This summer, incoming freshman and upperclass transfer students weren’t the only ones following the dystopian adventures of android bounty hunters. In addition to students, many other Ithaca residents were also immersed in “Do Androids Dream of Electric Sheep,” this year’s New Student Reading Project and Ithaca Community Read selection.
The community program culminated in a lively dialogue Thursday as residents ranging from elementary students to senior citizens gathered at the Tompkins County Public Library to discuss the book with professors and activists from Cornell and Ithaca College.
The novel features machines — the “androids” of the title — that masquerade as human, raising questions of what actually differentiates humans and robots and how unfamiliar beings should be treated.
The discussion on Thursday centered around the theme of empathy, a unique human trait.
“In the spirit of full disclosure, I am a human,” deadpanned Gary Stewart, Cornell’s director of community relations, as he opened the event.
Presenters included Prof.

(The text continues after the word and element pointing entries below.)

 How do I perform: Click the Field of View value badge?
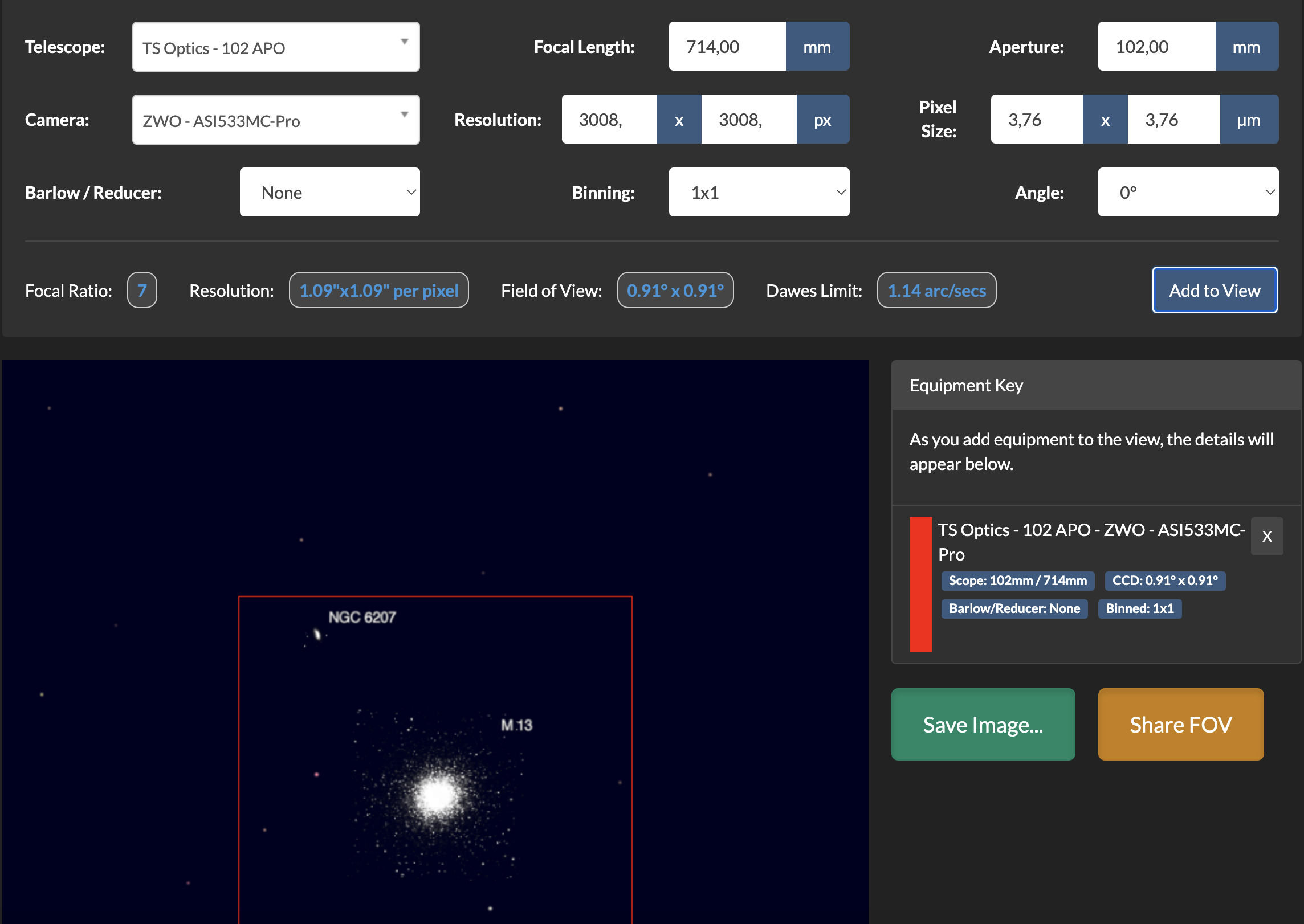[x=675, y=291]
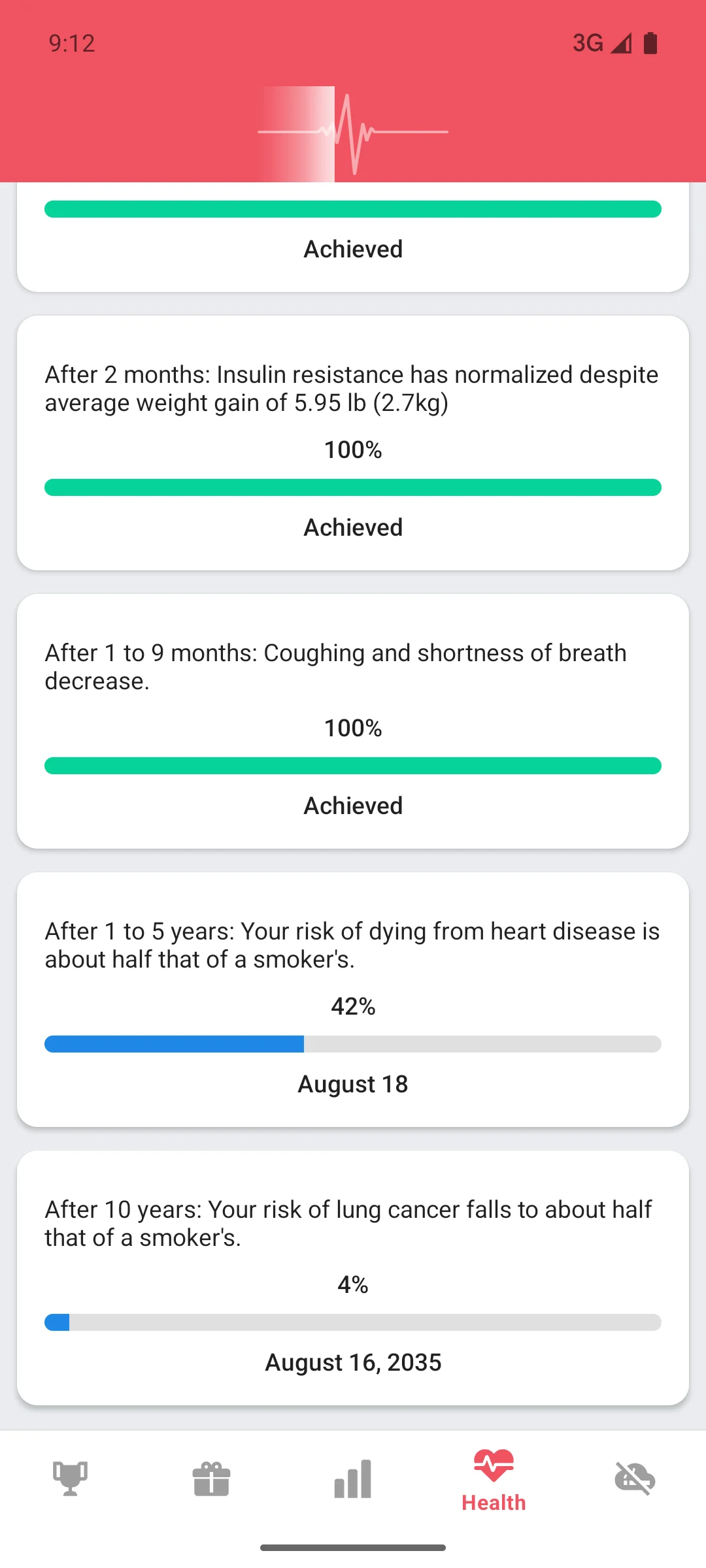Image resolution: width=706 pixels, height=1568 pixels.
Task: Select the insulin resistance milestone text
Action: pos(352,389)
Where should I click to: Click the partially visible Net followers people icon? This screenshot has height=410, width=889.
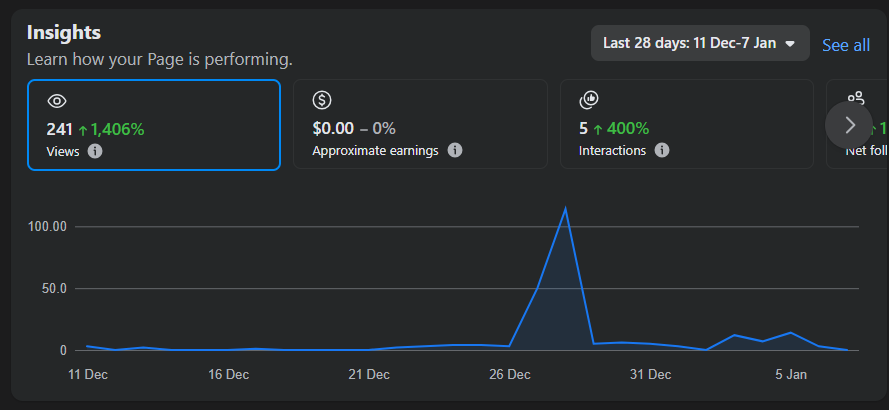(x=855, y=99)
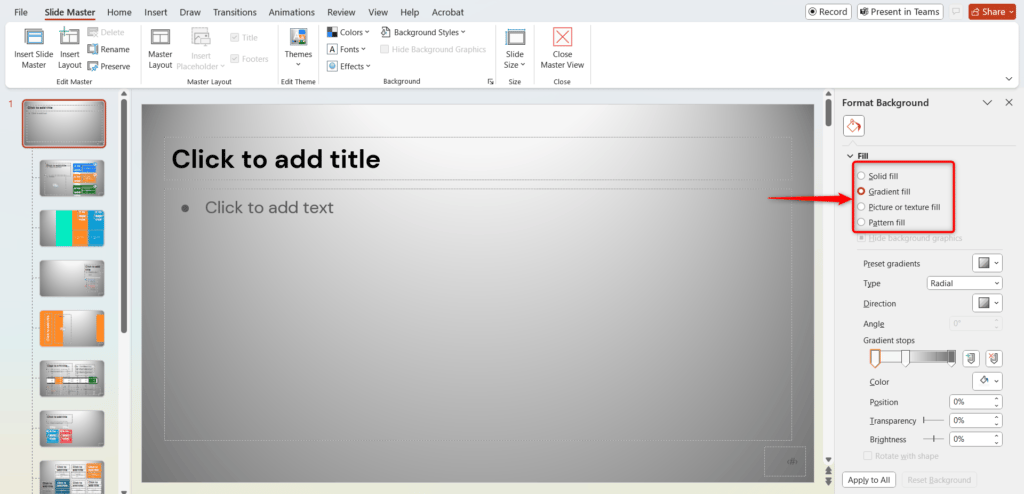Click the Share button
Image resolution: width=1024 pixels, height=494 pixels.
[991, 12]
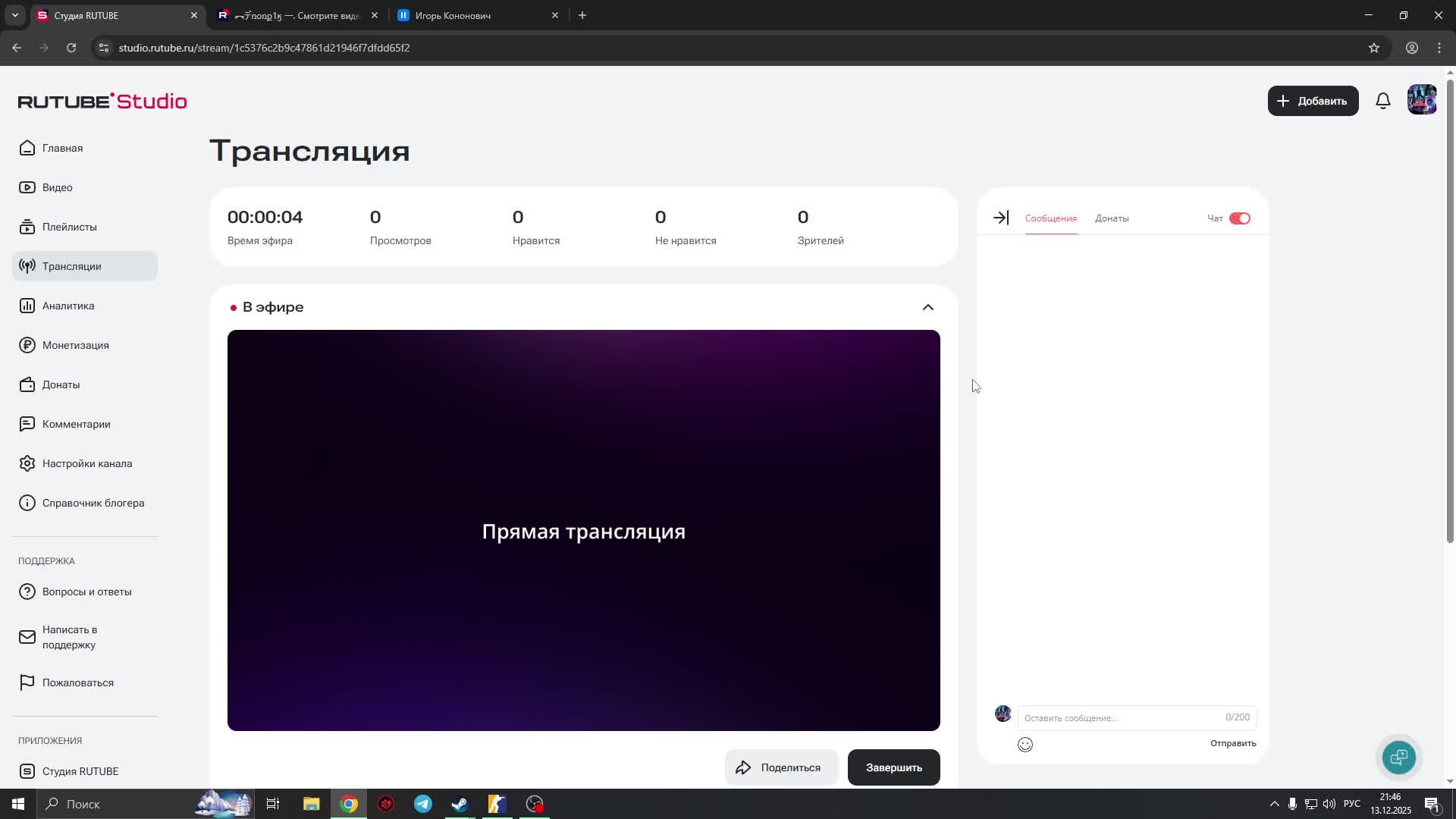1456x819 pixels.
Task: Open Комментарии in the sidebar
Action: coord(76,424)
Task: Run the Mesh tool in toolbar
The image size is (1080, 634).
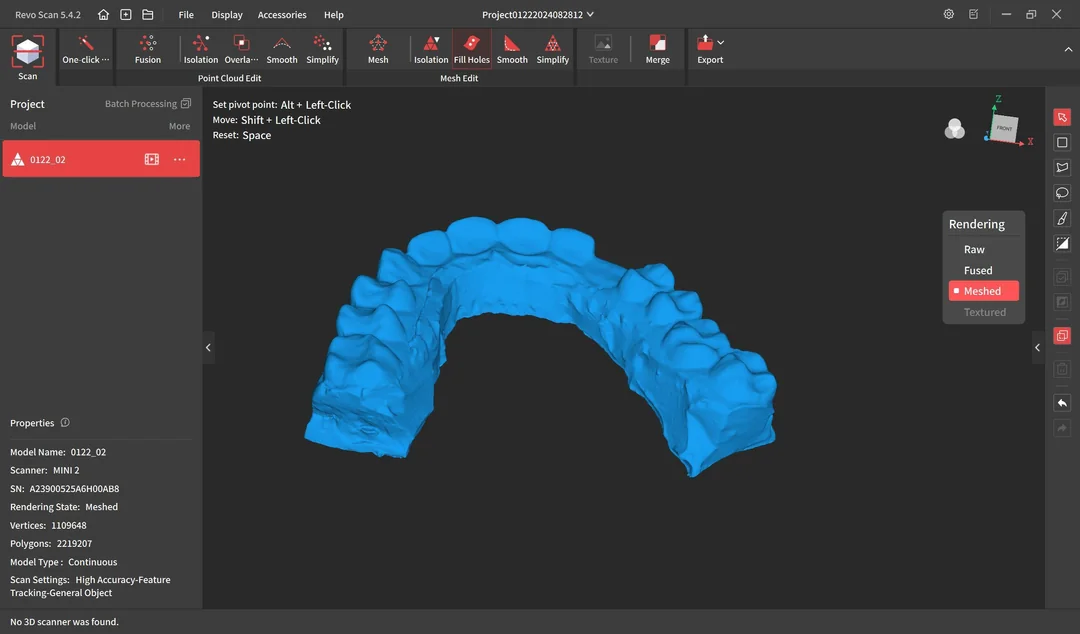Action: (377, 49)
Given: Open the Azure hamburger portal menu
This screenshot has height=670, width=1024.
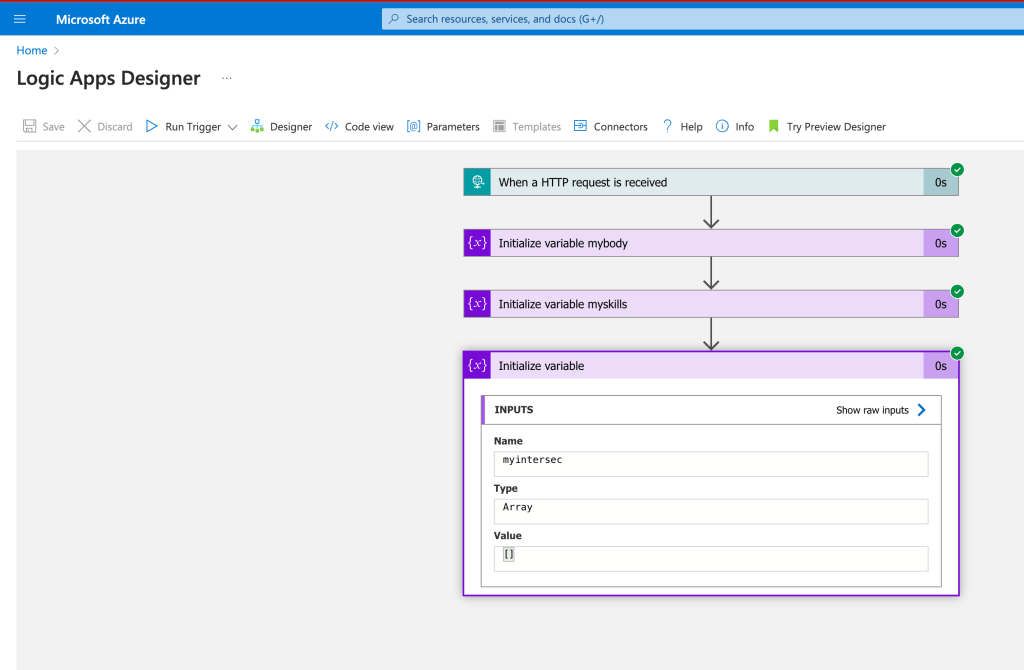Looking at the screenshot, I should (20, 19).
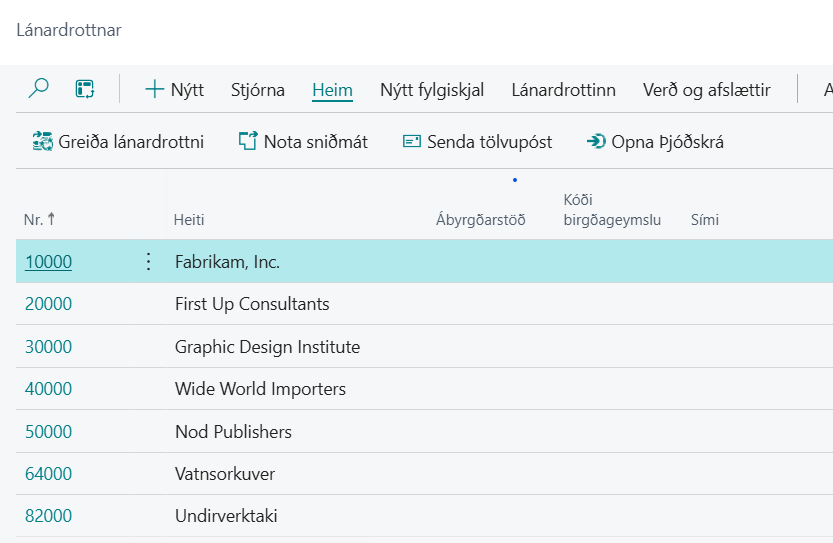
Task: Click the search magnifier icon
Action: pyautogui.click(x=38, y=89)
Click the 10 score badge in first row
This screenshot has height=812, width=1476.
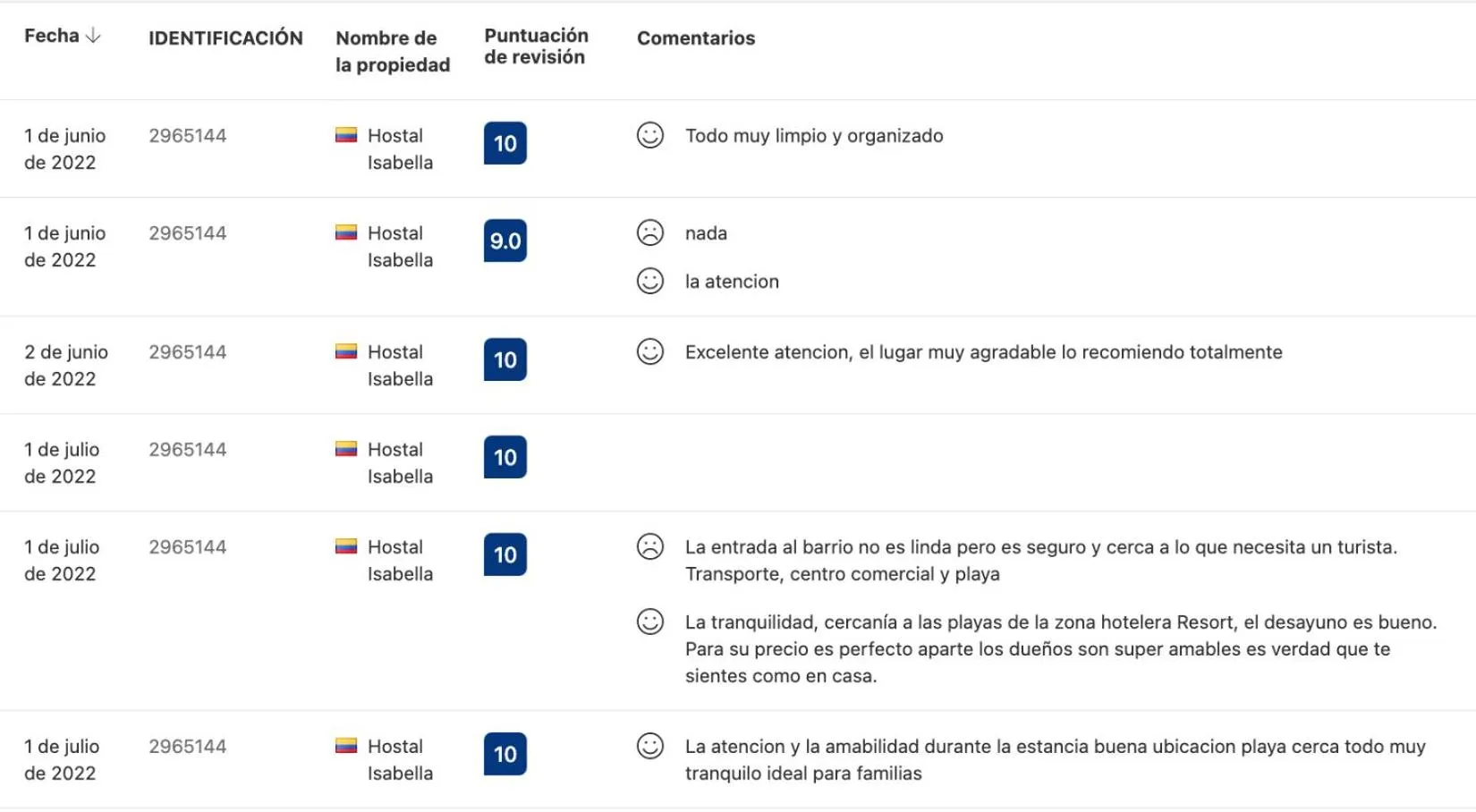pyautogui.click(x=505, y=143)
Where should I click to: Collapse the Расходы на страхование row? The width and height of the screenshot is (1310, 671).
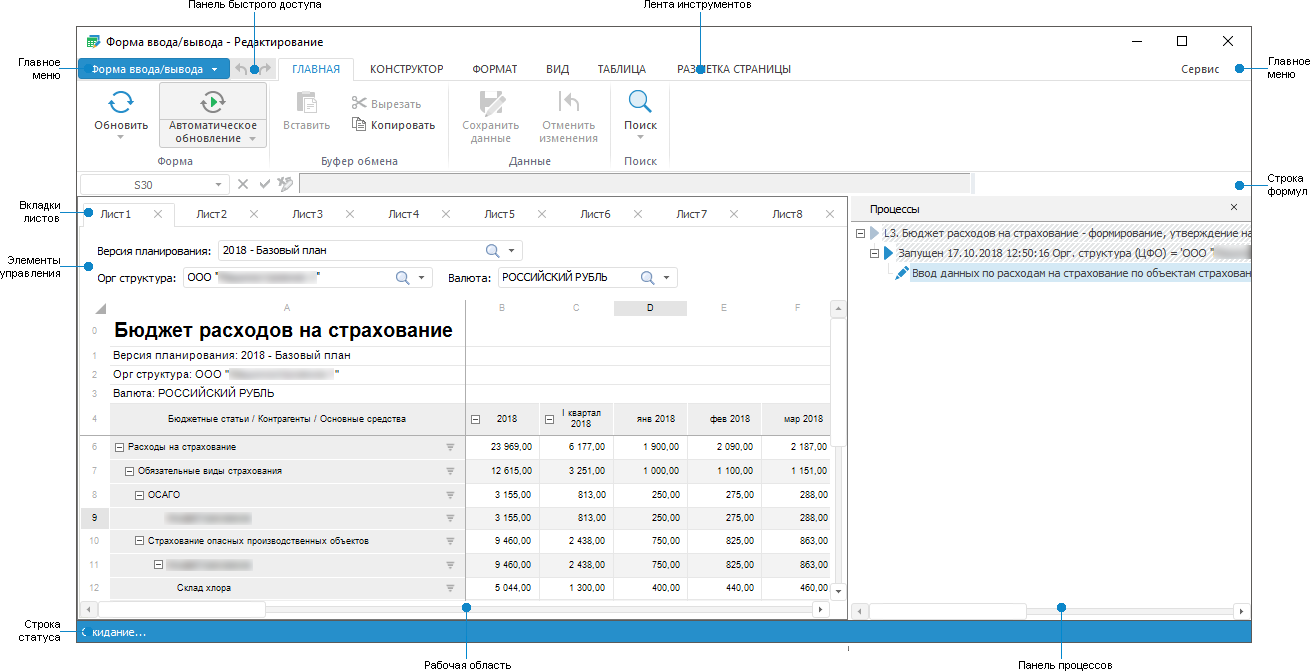118,447
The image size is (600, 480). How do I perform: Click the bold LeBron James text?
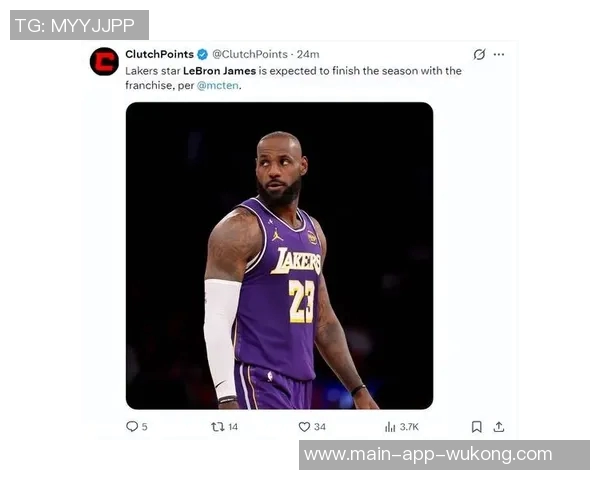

Bruce Lewenstein, communication, who provided a simultaneously comic and chilling overview of the human fascination with robots, from a novelty automaton of decades ago that could reproduce human handwriting to a computer psychiatrist called ELIZA. Lewenstein recounted a conversation with ELIZA that degenerated into circular arguments and discussions of his supposed “fantasies” of smashing the computer.
Despite the novel’s dystopian vision, Anke Wessels of Cornell’s Center for Transformative Action expressed belief in humans’ inherent ability to feel for each other.
“Humans are hard-wired to be empathetic,” she reassured the audience, describing how such tendencies foster successful communities and resolve conflict.
After Ithaca College’s Peter Bardaglio linked empathy to compassionate, mindful interactions with the natural environment — and admitted his wish for an electric loon — the Ithaca residents were given a turn to express their thoughts and impressions of the work.
Though the focus remained on the idea of empathy, the discussion ranged from emoticons to racism and even included an impromptu poetry reading. As residents, many seemed most concerned about how to conduct their own lives and community in a more compassionate manner.
“I want to be kind to the environment, but I like to drive my car,” said one woman.
After the event’s conclusion, conversations continued as some participants descended on the refreshments and others spilled into the street. Many left eager for another debate over next year’s book.
Charles Elliott, a 40-year resident of Ithaca, has participated in such debate ever since he vigorously disagreed with the University’s selection of Mary Shelley’s “Frankenstein” in 2002. He said he was not satisfied with this year’s choice either, but was fascinated by the evening’s discussion nonetheless.
“I’m interested in things like empathy and reality and the difference between solipsistic view and the social view,” Elliott said.
Others were glad to stay engaged with the University, including Jean Rowley, MBA ’56, a retiree who reads each yearly selection with his wife. Rowley praised Cornell’s efforts to include the community in the reading project.
“I think that’s all super,” he said.
Correction: An earlier version of this story misstated Gary Stewart’s position at Cornell. He is director of community relations.